▸ WHAT IS BEING ASKED
Can you pick up the passage on BBC Weather and its Met Office partnership after its final sentence and carry it forward?

▸ TEXT SHOWN

Many weather watchers were highly critical of the new design, with widespread criticism voiced across the media. Many used the comments section of the blog written by Michael Burnett, the BBC Executive responsible, to voice their complaints. The blog entry dated 22 January 2018 was originally aimed at positively promoting the changes, but this appeared to have the opposite effect when the blog post generated well over 1000 mostly critical comments in under 10 days.

=== BBC Weather 'partnership' Met Office ===
On 30 July 2025, the BBC announced that it would be partnering with the Met Office in future, instead of DTN. It was reported that the partnership was not a commercial one, instead "an agreement between the two organisations in the interests of public service".

The BBC said that the new partnership is aimed at delivering "the most trusted and accurate weather service to everyone in the UK".

Director-General of the BBC, Tim Davie, said that the weather is "the UK's favourite conversation...hugely important to all our lives and all our audiences across the world." "The BBC's world-renowned journalism will be working together with the Met Office's weather and climate intelligence to turn science into stories and help everyone in the UK to make informed decisions about the weather.

"There has never been more need for trusted and impartial information to help people understand today's weather."

▸ GIVEN INFORMATION
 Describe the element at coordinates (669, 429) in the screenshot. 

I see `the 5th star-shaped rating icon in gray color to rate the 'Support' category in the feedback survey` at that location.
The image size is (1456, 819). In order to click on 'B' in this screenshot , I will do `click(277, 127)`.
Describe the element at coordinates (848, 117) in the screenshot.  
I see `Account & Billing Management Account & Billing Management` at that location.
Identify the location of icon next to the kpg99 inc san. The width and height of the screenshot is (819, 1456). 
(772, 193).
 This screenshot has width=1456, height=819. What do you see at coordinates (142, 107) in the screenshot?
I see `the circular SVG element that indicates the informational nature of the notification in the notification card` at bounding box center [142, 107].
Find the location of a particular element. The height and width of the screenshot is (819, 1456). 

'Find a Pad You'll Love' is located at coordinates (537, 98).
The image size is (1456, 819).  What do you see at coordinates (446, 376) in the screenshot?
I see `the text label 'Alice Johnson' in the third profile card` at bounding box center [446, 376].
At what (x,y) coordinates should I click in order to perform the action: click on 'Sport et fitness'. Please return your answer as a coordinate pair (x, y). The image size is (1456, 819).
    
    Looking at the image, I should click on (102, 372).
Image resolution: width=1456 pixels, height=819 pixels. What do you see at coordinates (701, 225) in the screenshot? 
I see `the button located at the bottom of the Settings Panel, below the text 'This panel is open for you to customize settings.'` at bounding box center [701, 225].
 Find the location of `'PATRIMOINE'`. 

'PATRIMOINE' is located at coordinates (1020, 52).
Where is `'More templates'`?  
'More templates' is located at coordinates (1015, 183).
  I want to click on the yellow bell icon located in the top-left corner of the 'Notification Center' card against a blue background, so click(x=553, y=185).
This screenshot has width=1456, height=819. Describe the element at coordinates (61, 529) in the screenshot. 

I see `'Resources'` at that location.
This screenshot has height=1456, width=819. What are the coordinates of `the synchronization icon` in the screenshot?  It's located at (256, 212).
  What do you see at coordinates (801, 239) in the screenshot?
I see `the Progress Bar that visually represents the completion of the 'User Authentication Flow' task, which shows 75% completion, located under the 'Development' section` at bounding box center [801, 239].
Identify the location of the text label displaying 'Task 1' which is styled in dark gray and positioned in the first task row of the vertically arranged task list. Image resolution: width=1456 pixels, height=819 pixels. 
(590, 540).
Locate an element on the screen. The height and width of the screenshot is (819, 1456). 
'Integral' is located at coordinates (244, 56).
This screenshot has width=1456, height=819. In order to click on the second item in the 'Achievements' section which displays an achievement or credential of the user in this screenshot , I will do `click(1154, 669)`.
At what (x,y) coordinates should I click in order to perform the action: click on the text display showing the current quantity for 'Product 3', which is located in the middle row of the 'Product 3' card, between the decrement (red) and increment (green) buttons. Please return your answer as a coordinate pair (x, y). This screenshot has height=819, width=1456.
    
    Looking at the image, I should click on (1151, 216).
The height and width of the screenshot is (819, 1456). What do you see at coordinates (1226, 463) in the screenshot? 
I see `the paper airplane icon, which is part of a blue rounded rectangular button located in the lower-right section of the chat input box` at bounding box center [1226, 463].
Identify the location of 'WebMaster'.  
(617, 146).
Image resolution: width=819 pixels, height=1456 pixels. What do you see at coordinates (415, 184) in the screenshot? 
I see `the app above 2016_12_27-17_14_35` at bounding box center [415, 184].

▸ WRITTEN ANSWER
In 2026, BBC Weather began operating a daily weather channel on BBC iPlayer, showing live conditions across the UK between sunrise and sunset.

==National forecasters==
National forecasters still provide forecasts for local news programmes.

===Current===

- Darren Bett
- Stav Danaos
- Chris Fawkes
- Alina Jenkins
- Sarah Keith-Lucas
- Simon King
- Louise Lear
- Susan Powell
- Ben Rich
- Elizabeth Rizzini
- Tomasz Schafernaker
- Matt Taylor
- Helen Willetts

===Former===

- Jack Armstrong
- Philip Avery
- Jim Bacon
- Bill Bruce
- Suzanne Charlton
- T. H. Clifton
- Peter Cockroft
- Daniel Corbett
- George Cowling
- Bernard Davey
- Alex Deakin
- Liam Dutton
- Richard Edgar
- Barbara Edwards
- Michael Fish
- Bert Foord
- Everton Fox
- Peter Gibbs
- Bill Giles
- John Hammond
- Carol Kirkwood
- John Kettley
- Tori Lacey
- David Braine
- David Lee
- Lucy Martin
- Kirsty McCabe
- Ian McCaskill
- Rob McElwee
- Nick Miller
- Graham Parker
- Anne Purvis
- Nina Ridge
- Elizabeth Saary
- Jack Scott
- Laura Tobin
- Penny Tranter
- Sarah Wilmshurst
- Francis Wilson
- Owain Wyn Evans
- Jay Wynne
- Helen Young

==Online forecasts==
The BBC Weather website provides outlook weather forecasts for UK and international locations using animated symbols and a format similar in design to that used for the televised broadcasts. The website launched in 1997.

The website also runs frequent special features about seasonal sports, white Christmas, nature, and meteorological science. It also has world weather, UK outlook, and weather news.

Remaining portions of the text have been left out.